Set your URLs and conversion options here:


In [None]:
# Configuration
urls = ["https://example.com"]  # List of URLs to convert
mode = "pdf"  # "pdf" or "screenshot"
headless = True  # Set to False to see browser window
mobile = False  # Set to True for mobile view simulation
wait_time = 3  # Seconds to wait for page load

# Crawl mode (alternative to manual URL list)
crawl_mode = False  # Set to True to crawl a website
start_url = "https://example.com"  # Starting URL for crawling
max_pages = 10  # Maximum pages to crawl
same_domain_only = True  # Only crawl same domain

# Custom CSS for better PDF output (optional)
custom_css = """
/* Hide navigation and ads for cleaner PDF */
nav, .navigation, .navbar, .menu { display: none !important; }
.ad, .advertisement, .ads { display: none !important; }
.sidebar, .widget { display: none !important; }

/* Improve text readability */
body { font-size: 12pt !important; line-height: 1.4 !important; }
h1, h2, h3 { page-break-after: avoid !important; }
"""


## 🎯 Run Web Scraping & Conversion

Execute the web scraping and conversion process:


In [None]:
if crawl_mode:
    print(f"🕷️ Crawl mode enabled")
    print(f"🚀 Starting URL: {start_url}")
    print(f"📊 Max pages: {max_pages}")

* **Raw data**
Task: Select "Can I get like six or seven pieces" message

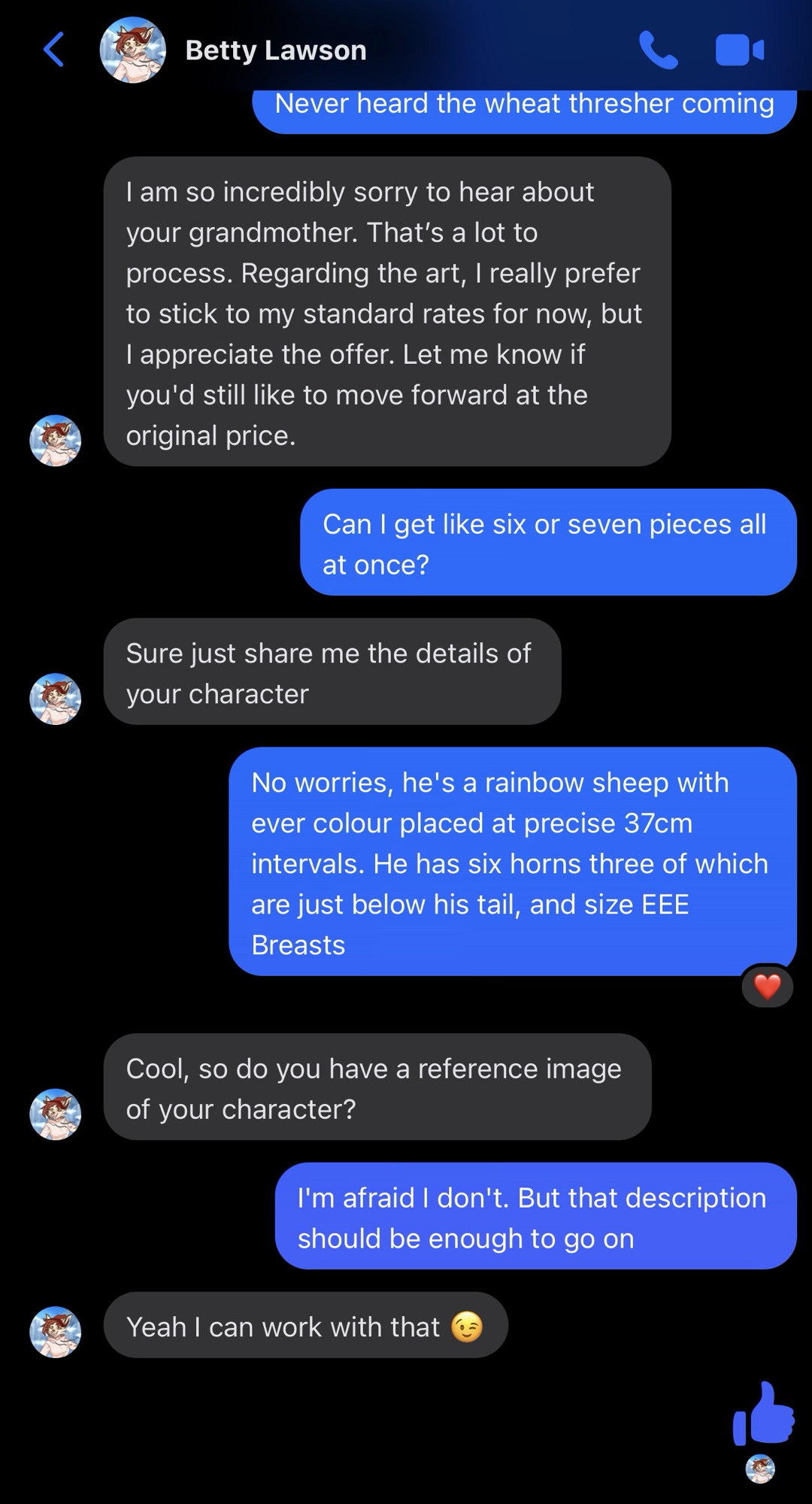Action: tap(548, 542)
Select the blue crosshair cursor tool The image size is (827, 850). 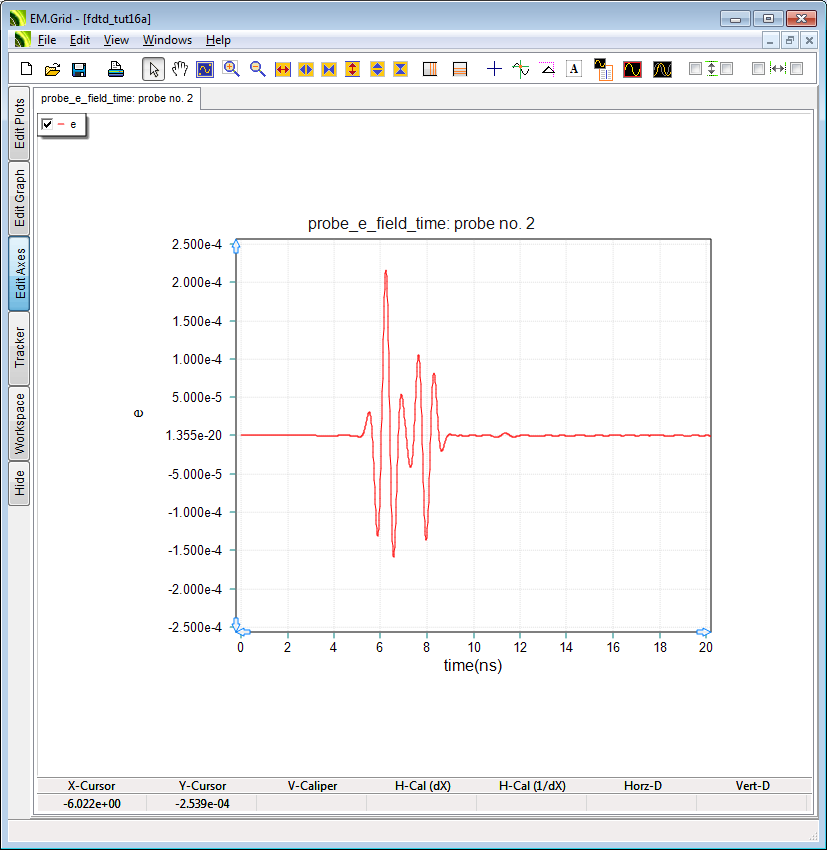494,69
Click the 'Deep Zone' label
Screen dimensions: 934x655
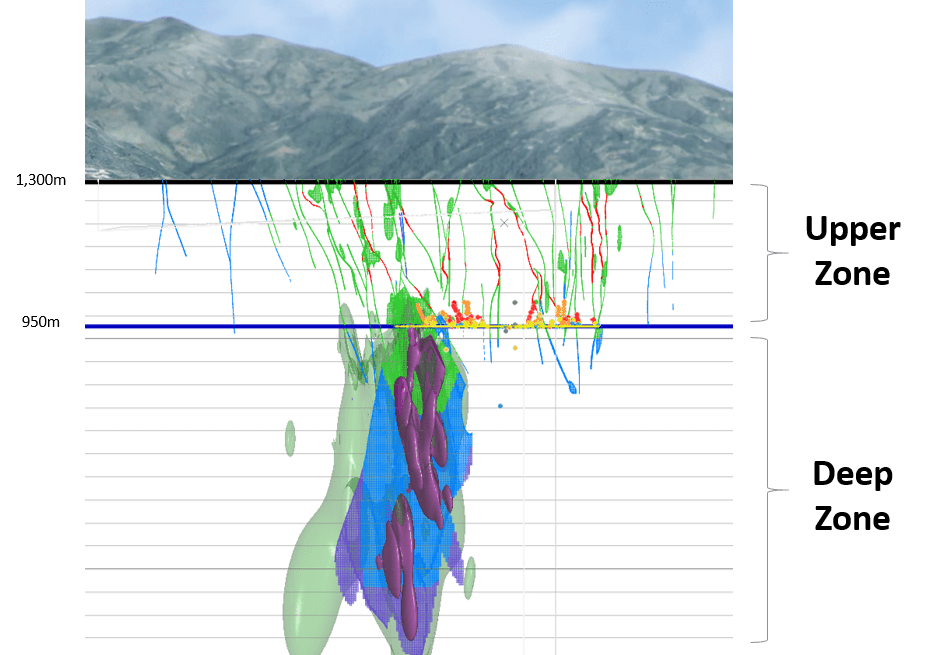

* **Required tasks**
1. From the web page conversion notebook above, write out the passage that begins at the words "Set your URLs" and stops after the words "manual URL list)", keeping every character unchanged.
2. Translate this sentence from the web page conversion notebook above into Spanish: "Execute the web scraping and conversion process:"

* **Written answers**
1.
Set your URLs and conversion options here:


In [None]:
# Configuration
urls = ["https://example.com"]  # List of URLs to convert
mode = "pdf"  # "pdf" or "screenshot"
headless = True  # Set to False to see browser window
mobile = False  # Set to True for mobile view simulation
wait_time = 3  # Seconds to wait for page load

# Crawl mode (alternative to manual URL list)

2. Ejecute el proceso de extracción web y conversión: